# Development

# Podplane Development

This guide is for folks working on Podplane itself: primarily when working on the [CLI](https://github.com/podplane/podplane), [vmconfig](https://github.com/podplane/vmconfig), [components](https://github.com/podplane/components), and [templates](https://github.com/podplane/templates), with local VMs used for development through the CLI `local` commands.

## Repository Layout

Use the [`podplane/workspace`](https://github.com/podplane/workspace) repository to keep the Podplane repositories checked out next to each other:

```text
workspace/
├── podplane/
│   ├── podplane/    # Podplane CLI
│   ├── vmconfig/    # VM install/configure scripts and dependency manifests
│   ├── components/  # Helm charts and component manifests
│   └── templates/   # App template Helm charts and template manifests
├── netsy-dev/
...
```

The commands below assume you are in the `podplane` CLI repository and that the `../vmconfig`, `../components`, and `../templates` repository checkouts exist.
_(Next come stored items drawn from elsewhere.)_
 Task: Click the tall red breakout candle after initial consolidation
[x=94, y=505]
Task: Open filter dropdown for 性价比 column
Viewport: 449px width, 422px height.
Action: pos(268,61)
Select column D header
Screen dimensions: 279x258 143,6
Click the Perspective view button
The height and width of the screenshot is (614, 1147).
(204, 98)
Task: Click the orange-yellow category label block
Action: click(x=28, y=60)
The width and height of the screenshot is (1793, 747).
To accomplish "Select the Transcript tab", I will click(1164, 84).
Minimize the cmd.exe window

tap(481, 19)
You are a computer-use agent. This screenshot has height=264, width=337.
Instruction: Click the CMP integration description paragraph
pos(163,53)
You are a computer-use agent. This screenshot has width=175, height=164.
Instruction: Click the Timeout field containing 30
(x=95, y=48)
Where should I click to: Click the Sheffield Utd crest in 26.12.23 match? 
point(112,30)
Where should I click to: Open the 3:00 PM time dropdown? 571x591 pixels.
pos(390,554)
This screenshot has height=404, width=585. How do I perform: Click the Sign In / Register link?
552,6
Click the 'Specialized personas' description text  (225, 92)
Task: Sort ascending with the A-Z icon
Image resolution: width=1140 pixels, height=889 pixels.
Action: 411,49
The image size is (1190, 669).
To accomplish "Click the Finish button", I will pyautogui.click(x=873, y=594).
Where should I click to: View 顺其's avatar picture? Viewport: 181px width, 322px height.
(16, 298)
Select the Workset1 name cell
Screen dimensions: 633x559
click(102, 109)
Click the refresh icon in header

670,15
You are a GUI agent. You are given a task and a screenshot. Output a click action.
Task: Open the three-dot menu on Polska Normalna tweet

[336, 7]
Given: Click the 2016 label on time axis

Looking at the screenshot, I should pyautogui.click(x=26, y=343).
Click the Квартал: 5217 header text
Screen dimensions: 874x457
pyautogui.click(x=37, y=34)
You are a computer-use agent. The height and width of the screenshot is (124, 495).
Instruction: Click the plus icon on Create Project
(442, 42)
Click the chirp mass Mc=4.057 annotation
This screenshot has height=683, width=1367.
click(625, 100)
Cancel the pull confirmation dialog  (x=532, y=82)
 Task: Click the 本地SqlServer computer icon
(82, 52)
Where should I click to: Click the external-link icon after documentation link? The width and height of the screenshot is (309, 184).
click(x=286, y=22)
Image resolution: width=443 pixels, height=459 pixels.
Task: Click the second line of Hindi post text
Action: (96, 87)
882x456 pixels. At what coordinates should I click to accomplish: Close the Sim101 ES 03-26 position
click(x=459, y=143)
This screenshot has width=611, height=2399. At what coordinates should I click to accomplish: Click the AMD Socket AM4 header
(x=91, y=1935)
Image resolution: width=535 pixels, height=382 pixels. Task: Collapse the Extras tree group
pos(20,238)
## Local Cluster Development Flow

Before the first `local start`, download dependencies using the local `components`, `vmconfig`, and `templates` manifests:

```sh
go run . deps download \
  --components ../components/manifests/components.json \
  --templates ../templates/manifests/templates.json \
  --vmconfig ../vmconfig/manifests/vmconfig_knc_debian-13_arm64.json
  # or for x86 dev machines:
  # --vmconfig ../vmconfig/manifests/vmconfig_knc_debian-13_amd64.json
```

By default this downloads all templates, provider-neutral dependencies, core component images, and recommended addon component images. If you are testing provider-specific components or extra addons locally, add filters such as `--providers aws` and `--addons snapshot`.

Then start the local VM. Note that when using local development manifests, start
with `--components none` unless you have also cached the published Podplane seed files
under the local deps server. This creates a bare Kubernetes cluster and avoids
trying to seed `recommended.netsy` from the local dependency cache:

```sh
go run . local start --components none --follow
```

After the VM is running, bootstrap components from the `components` checkout as
needed (for example, `DOMAIN=default.localhost make recommended`) against the
local cluster.

In a second terminal, run the vmconfig watch loop from the `vmconfig` repository:

```sh
cd ../vmconfig
make knc-watch
```

## Why This Works

`podplane deps download` normally fetches the published manifests from `https://cli.podplane.dev`. Passing local paths changes that behavior:

- `--components ../components/manifests/components.json` uses the local components manifest and mirrors the component images it names into the local dependency cache. It does not cache the published Podplane seed files (`recommended.netsy` / `minimal.netsy`), so pair this workflow with `go run . local start --components none` when you want to bootstrap components manually from your local `components` checkout.
- `--vmconfig ../vmconfig/manifests/vmconfig_knc_debian-13_arm64.json` uses the local vmconfig manifest, which contains a vmconfig dependency stub instead of a released vmconfig tarball. That makes the local VM user-data skip extracting and running a prebuilt vmconfig package. For the OS image and other dependencies in the manifest, these will be mirrored into the local dependency cache, so using the local manifest means you can test out new dependencies as well as new configuration.
- `--templates ../templates/manifests/templates.json` uses the local templates manifest. Entries with `type: "chart"` point at unpacked chart directories; the CLI runs `helm package` and writes the result into the local template chart cache used by `podplane deploy`.

Note that the CLI checks the age of the cached manifests, so you need to re-run `deps download` on your development manifests at least once every 7 days to continue using them for new VMs.

With no prebuilt vmconfig package installed, the VM is ready for `make knc-watch`. That target watches the `vmconfig` templates, manifests, scripts, and Makefile; rebuilds the local `knc` tree on change; syncs it into the VM; and runs install/configure/restart as needed. Note that it will only run install once; to test that again, delete the VM with `go run . local stop --rm` and recreate it.

## What You Can Iterate On

This workflow gives you a local single-node control-plane VM that is useful for testing changes across Podplane's core repositories:

1. Iterate on the `components` manifest and test the images mirrored into the local dependency cache.
2. Iterate on the `templates` manifest and app template charts used by `podplane deploy`.
3. Iterate on the `vmconfig` manifest, templates, install scripts, and service configuration.
4. Test Podplane CLI changes for creating, starting, stopping, syncing, shelling into, deleting local VMs, and deploying apps.
5. Use the resulting bare Kubernetes cluster to test component bootstrap and addon installation.

Helpful commands from the CLI repository:

```sh
go run . local status
go run . local shell
go run . local console
go run . local stop
go run . local delete
# or perform stop+delete in a single command:
# go run . local stop --rm
```

Run `deps download` again before creating a fresh local VM whenever you change the local component, vmconfig, or template manifests, or when you need to refresh mirrored component images or packaged template charts.